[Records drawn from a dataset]
+--

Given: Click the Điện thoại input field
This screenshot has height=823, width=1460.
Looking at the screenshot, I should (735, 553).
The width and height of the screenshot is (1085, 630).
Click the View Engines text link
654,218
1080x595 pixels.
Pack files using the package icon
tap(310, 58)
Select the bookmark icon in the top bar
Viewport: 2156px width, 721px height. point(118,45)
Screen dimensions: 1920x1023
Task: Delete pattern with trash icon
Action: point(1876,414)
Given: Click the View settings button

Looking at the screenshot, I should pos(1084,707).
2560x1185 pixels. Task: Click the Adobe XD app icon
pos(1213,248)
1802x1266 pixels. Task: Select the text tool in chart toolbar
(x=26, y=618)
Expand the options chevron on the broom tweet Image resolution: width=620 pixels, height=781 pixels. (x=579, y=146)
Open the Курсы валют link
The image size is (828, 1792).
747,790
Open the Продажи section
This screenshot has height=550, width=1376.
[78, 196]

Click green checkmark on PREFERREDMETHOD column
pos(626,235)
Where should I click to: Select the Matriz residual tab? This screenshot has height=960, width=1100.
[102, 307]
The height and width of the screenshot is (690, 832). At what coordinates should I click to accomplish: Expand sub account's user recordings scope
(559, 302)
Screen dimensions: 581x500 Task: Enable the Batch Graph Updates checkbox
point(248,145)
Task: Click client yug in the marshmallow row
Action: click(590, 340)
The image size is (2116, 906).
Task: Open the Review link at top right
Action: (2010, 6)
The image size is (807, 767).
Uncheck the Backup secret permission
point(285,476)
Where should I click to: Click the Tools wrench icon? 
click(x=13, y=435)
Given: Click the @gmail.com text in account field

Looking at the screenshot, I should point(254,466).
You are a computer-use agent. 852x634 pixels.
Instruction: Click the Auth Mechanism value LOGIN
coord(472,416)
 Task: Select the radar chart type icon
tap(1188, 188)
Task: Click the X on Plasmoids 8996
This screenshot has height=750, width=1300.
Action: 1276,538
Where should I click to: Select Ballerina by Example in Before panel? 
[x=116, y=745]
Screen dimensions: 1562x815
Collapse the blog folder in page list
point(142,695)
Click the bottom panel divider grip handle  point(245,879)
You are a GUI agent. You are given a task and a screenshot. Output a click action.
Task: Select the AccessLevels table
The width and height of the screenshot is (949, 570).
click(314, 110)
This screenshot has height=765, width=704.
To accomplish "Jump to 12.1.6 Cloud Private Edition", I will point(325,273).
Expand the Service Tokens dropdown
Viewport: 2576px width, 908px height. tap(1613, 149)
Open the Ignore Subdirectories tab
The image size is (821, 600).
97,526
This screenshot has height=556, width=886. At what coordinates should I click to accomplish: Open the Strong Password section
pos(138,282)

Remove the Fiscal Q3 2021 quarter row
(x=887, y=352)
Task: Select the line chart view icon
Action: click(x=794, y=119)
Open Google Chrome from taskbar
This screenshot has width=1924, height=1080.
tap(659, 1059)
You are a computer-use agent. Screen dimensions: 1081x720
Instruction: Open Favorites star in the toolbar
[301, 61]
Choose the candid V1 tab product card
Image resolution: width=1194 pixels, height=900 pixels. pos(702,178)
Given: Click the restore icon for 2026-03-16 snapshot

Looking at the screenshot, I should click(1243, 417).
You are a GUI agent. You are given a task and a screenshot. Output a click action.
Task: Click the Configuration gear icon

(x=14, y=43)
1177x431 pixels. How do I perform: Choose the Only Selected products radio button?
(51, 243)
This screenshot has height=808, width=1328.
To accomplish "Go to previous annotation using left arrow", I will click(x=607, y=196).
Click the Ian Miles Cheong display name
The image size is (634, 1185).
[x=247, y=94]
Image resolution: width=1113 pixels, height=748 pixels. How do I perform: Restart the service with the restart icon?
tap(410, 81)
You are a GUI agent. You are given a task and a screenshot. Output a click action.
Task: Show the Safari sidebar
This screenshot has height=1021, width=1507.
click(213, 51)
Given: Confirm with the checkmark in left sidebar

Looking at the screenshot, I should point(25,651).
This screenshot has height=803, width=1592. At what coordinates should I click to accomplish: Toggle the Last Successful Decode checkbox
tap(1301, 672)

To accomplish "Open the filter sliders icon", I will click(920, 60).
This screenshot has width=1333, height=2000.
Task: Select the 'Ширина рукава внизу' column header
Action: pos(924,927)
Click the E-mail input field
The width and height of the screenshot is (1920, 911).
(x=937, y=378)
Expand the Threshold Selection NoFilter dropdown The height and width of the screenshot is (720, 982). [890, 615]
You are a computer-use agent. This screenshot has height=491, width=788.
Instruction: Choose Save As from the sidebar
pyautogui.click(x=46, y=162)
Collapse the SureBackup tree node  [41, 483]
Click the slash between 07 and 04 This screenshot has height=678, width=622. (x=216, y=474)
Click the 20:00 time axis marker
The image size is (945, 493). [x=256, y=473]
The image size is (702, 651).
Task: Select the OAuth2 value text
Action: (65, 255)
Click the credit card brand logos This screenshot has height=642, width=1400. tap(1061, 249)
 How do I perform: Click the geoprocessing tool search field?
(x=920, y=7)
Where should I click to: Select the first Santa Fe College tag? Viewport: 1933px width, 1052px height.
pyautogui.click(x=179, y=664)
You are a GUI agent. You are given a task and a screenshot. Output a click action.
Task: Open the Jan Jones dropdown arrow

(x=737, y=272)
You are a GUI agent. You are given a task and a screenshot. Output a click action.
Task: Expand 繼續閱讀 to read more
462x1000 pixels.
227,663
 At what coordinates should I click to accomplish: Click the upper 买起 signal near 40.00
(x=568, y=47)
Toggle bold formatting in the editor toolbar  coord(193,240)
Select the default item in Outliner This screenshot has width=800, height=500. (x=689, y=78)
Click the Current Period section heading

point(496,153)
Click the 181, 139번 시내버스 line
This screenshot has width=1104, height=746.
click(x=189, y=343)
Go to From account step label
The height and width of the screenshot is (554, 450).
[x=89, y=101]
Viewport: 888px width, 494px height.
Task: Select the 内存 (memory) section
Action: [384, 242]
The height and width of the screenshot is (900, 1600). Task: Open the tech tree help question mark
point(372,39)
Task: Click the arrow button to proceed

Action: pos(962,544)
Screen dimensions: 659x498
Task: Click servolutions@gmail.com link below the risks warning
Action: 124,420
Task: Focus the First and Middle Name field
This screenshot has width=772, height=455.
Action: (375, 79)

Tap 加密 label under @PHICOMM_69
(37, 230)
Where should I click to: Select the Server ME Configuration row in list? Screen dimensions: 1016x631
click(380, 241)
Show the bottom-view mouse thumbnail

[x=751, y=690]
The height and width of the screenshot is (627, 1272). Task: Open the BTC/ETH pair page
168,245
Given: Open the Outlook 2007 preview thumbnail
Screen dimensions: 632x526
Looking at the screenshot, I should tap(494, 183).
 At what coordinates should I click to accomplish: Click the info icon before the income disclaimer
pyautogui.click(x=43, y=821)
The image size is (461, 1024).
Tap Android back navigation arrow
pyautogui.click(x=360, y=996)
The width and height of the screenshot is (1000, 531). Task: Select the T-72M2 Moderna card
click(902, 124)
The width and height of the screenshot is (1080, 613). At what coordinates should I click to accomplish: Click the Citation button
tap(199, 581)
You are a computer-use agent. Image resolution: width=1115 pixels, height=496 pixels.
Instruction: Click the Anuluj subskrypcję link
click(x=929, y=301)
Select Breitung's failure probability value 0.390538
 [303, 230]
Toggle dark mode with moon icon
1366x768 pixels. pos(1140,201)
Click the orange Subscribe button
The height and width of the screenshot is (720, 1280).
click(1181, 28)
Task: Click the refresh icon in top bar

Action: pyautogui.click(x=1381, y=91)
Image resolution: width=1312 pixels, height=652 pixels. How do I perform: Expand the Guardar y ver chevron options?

+--

_Task item_: Restate each line of the records above without any deviation.

_Exercise result_:
Given: Click the Điện thoại input field
This screenshot has height=823, width=1460.
Looking at the screenshot, I should (735, 553).
The width and height of the screenshot is (1085, 630).
Click the View Engines text link
654,218
1080x595 pixels.
Pack files using the package icon
tap(310, 58)
Select the bookmark icon in the top bar
Viewport: 2156px width, 721px height. point(118,45)
Screen dimensions: 1920x1023
Task: Delete pattern with trash icon
Action: point(1876,414)
Given: Click the View settings button

Looking at the screenshot, I should pos(1084,707).
2560x1185 pixels. Task: Click the Adobe XD app icon
pos(1213,248)
1802x1266 pixels. Task: Select the text tool in chart toolbar
(x=26, y=618)
Expand the options chevron on the broom tweet Image resolution: width=620 pixels, height=781 pixels. (x=579, y=146)
Open the Курсы валют link
The image size is (828, 1792).
747,790
Open the Продажи section
This screenshot has height=550, width=1376.
[78, 196]

Click green checkmark on PREFERREDMETHOD column
pos(626,235)
Where should I click to: Select the Matriz residual tab? This screenshot has height=960, width=1100.
[102, 307]
The height and width of the screenshot is (690, 832). At what coordinates should I click to accomplish: Expand sub account's user recordings scope
(559, 302)
Screen dimensions: 581x500 Task: Enable the Batch Graph Updates checkbox
point(248,145)
Task: Click client yug in the marshmallow row
Action: click(590, 340)
The image size is (2116, 906).
Task: Open the Review link at top right
Action: (2010, 6)
The image size is (807, 767).
Uncheck the Backup secret permission
point(285,476)
Where should I click to: Click the Tools wrench icon? 
click(x=13, y=435)
Given: Click the @gmail.com text in account field

Looking at the screenshot, I should point(254,466).
You are a computer-use agent. 852x634 pixels.
Instruction: Click the Auth Mechanism value LOGIN
coord(472,416)
 Task: Select the radar chart type icon
tap(1188, 188)
Task: Click the X on Plasmoids 8996
This screenshot has height=750, width=1300.
Action: 1276,538
Where should I click to: Select Ballerina by Example in Before panel? 
[x=116, y=745]
Screen dimensions: 1562x815
Collapse the blog folder in page list
point(142,695)
Click the bottom panel divider grip handle  point(245,879)
You are a GUI agent. You are given a task and a screenshot. Output a click action.
Task: Select the AccessLevels table
The width and height of the screenshot is (949, 570).
click(314, 110)
This screenshot has height=765, width=704.
To accomplish "Jump to 12.1.6 Cloud Private Edition", I will point(325,273).
Expand the Service Tokens dropdown
Viewport: 2576px width, 908px height. tap(1613, 149)
Open the Ignore Subdirectories tab
The image size is (821, 600).
97,526
This screenshot has height=556, width=886. At what coordinates should I click to accomplish: Open the Strong Password section
pos(138,282)

Remove the Fiscal Q3 2021 quarter row
(x=887, y=352)
Task: Select the line chart view icon
Action: click(x=794, y=119)
Open Google Chrome from taskbar
This screenshot has width=1924, height=1080.
tap(659, 1059)
You are a computer-use agent. Screen dimensions: 1081x720
Instruction: Open Favorites star in the toolbar
[301, 61]
Choose the candid V1 tab product card
Image resolution: width=1194 pixels, height=900 pixels. pos(702,178)
Given: Click the restore icon for 2026-03-16 snapshot

Looking at the screenshot, I should click(1243, 417).
You are a GUI agent. You are given a task and a screenshot. Output a click action.
Task: Click the Configuration gear icon

(x=14, y=43)
1177x431 pixels. How do I perform: Choose the Only Selected products radio button?
(51, 243)
This screenshot has height=808, width=1328.
To accomplish "Go to previous annotation using left arrow", I will click(x=607, y=196).
Click the Ian Miles Cheong display name
The image size is (634, 1185).
[x=247, y=94]
Image resolution: width=1113 pixels, height=748 pixels. How do I perform: Restart the service with the restart icon?
tap(410, 81)
You are a GUI agent. You are given a task and a screenshot. Output a click action.
Task: Show the Safari sidebar
This screenshot has height=1021, width=1507.
click(213, 51)
Given: Confirm with the checkmark in left sidebar

Looking at the screenshot, I should point(25,651).
This screenshot has height=803, width=1592. At what coordinates should I click to accomplish: Toggle the Last Successful Decode checkbox
tap(1301, 672)

To accomplish "Open the filter sliders icon", I will click(920, 60).
This screenshot has width=1333, height=2000.
Task: Select the 'Ширина рукава внизу' column header
Action: pos(924,927)
Click the E-mail input field
The width and height of the screenshot is (1920, 911).
(x=937, y=378)
Expand the Threshold Selection NoFilter dropdown The height and width of the screenshot is (720, 982). [890, 615]
You are a computer-use agent. This screenshot has height=491, width=788.
Instruction: Choose Save As from the sidebar
pyautogui.click(x=46, y=162)
Collapse the SureBackup tree node  [41, 483]
Click the slash between 07 and 04 This screenshot has height=678, width=622. (x=216, y=474)
Click the 20:00 time axis marker
The image size is (945, 493). [x=256, y=473]
The image size is (702, 651).
Task: Select the OAuth2 value text
Action: (65, 255)
Click the credit card brand logos This screenshot has height=642, width=1400. tap(1061, 249)
 How do I perform: Click the geoprocessing tool search field?
(x=920, y=7)
Where should I click to: Select the first Santa Fe College tag? Viewport: 1933px width, 1052px height.
pyautogui.click(x=179, y=664)
You are a GUI agent. You are given a task and a screenshot. Output a click action.
Task: Open the Jan Jones dropdown arrow

(x=737, y=272)
You are a GUI agent. You are given a task and a screenshot. Output a click action.
Task: Expand 繼續閱讀 to read more
462x1000 pixels.
227,663
 At what coordinates should I click to accomplish: Click the upper 买起 signal near 40.00
(x=568, y=47)
Toggle bold formatting in the editor toolbar  coord(193,240)
Select the default item in Outliner This screenshot has width=800, height=500. (x=689, y=78)
Click the Current Period section heading

point(496,153)
Click the 181, 139번 시내버스 line
This screenshot has width=1104, height=746.
click(x=189, y=343)
Go to From account step label
The height and width of the screenshot is (554, 450).
[x=89, y=101]
Viewport: 888px width, 494px height.
Task: Select the 内存 (memory) section
Action: [384, 242]
The height and width of the screenshot is (900, 1600). Task: Open the tech tree help question mark
point(372,39)
Task: Click the arrow button to proceed

Action: pos(962,544)
Screen dimensions: 659x498
Task: Click servolutions@gmail.com link below the risks warning
Action: 124,420
Task: Focus the First and Middle Name field
This screenshot has width=772, height=455.
Action: (375, 79)

Tap 加密 label under @PHICOMM_69
(37, 230)
Where should I click to: Select the Server ME Configuration row in list? Screen dimensions: 1016x631
click(380, 241)
Show the bottom-view mouse thumbnail

[x=751, y=690]
The height and width of the screenshot is (627, 1272). Task: Open the BTC/ETH pair page
168,245
Given: Open the Outlook 2007 preview thumbnail
Screen dimensions: 632x526
Looking at the screenshot, I should tap(494, 183).
 At what coordinates should I click to accomplish: Click the info icon before the income disclaimer
pyautogui.click(x=43, y=821)
The image size is (461, 1024).
Tap Android back navigation arrow
pyautogui.click(x=360, y=996)
The width and height of the screenshot is (1000, 531). Task: Select the T-72M2 Moderna card
click(902, 124)
The width and height of the screenshot is (1080, 613). At what coordinates should I click to accomplish: Click the Citation button
tap(199, 581)
You are a computer-use agent. Image resolution: width=1115 pixels, height=496 pixels.
Instruction: Click the Anuluj subskrypcję link
click(x=929, y=301)
Select Breitung's failure probability value 0.390538
 [303, 230]
Toggle dark mode with moon icon
1366x768 pixels. pos(1140,201)
Click the orange Subscribe button
The height and width of the screenshot is (720, 1280).
click(1181, 28)
Task: Click the refresh icon in top bar

Action: pyautogui.click(x=1381, y=91)
Image resolution: width=1312 pixels, height=652 pixels. How do I perform: Expand the Guardar y ver chevron options?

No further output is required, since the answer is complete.